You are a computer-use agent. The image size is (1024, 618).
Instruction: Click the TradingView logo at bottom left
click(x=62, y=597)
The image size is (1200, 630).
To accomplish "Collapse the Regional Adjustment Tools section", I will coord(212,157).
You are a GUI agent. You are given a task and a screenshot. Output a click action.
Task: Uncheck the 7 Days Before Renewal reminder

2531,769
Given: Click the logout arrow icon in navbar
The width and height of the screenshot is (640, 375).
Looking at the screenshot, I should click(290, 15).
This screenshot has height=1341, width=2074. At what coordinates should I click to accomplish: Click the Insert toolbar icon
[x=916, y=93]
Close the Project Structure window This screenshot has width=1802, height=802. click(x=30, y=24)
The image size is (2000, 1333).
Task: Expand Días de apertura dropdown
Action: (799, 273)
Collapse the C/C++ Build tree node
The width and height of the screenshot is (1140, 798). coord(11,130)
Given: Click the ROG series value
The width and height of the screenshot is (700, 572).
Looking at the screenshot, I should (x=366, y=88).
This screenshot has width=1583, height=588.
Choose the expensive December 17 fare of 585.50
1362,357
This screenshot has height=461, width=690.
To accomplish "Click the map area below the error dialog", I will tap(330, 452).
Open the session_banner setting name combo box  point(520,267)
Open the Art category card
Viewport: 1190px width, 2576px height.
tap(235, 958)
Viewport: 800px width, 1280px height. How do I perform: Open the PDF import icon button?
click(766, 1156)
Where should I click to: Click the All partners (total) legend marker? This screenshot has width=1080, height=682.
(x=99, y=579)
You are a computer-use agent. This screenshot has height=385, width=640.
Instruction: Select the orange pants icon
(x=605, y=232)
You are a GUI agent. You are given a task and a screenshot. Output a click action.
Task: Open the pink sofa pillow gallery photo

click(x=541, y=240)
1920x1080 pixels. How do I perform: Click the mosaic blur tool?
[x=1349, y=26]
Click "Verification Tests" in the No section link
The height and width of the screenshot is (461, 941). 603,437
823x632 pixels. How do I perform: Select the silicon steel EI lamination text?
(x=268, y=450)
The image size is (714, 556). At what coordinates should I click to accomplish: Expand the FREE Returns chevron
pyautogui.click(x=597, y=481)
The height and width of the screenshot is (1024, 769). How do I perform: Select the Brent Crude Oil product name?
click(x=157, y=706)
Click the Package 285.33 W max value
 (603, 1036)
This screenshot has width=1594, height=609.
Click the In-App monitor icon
◆ ◆ ◆ ◆ ◆ ◆ ◆
Please transcribe the material above word for word, from the line containing "Viewport: 800px width, 1280px" up to and including the line containing "click(x=541, y=240)".

#### Written response
Viewport: 800px width, 1280px height. How do I perform: Open the PDF import icon button?
click(766, 1156)
Where should I click to: Click the All partners (total) legend marker? This screenshot has width=1080, height=682.
(x=99, y=579)
You are a computer-use agent. This screenshot has height=385, width=640.
Instruction: Select the orange pants icon
(x=605, y=232)
You are a GUI agent. You are given a task and a screenshot. Output a click action.
Task: Open the pink sofa pillow gallery photo

click(x=541, y=240)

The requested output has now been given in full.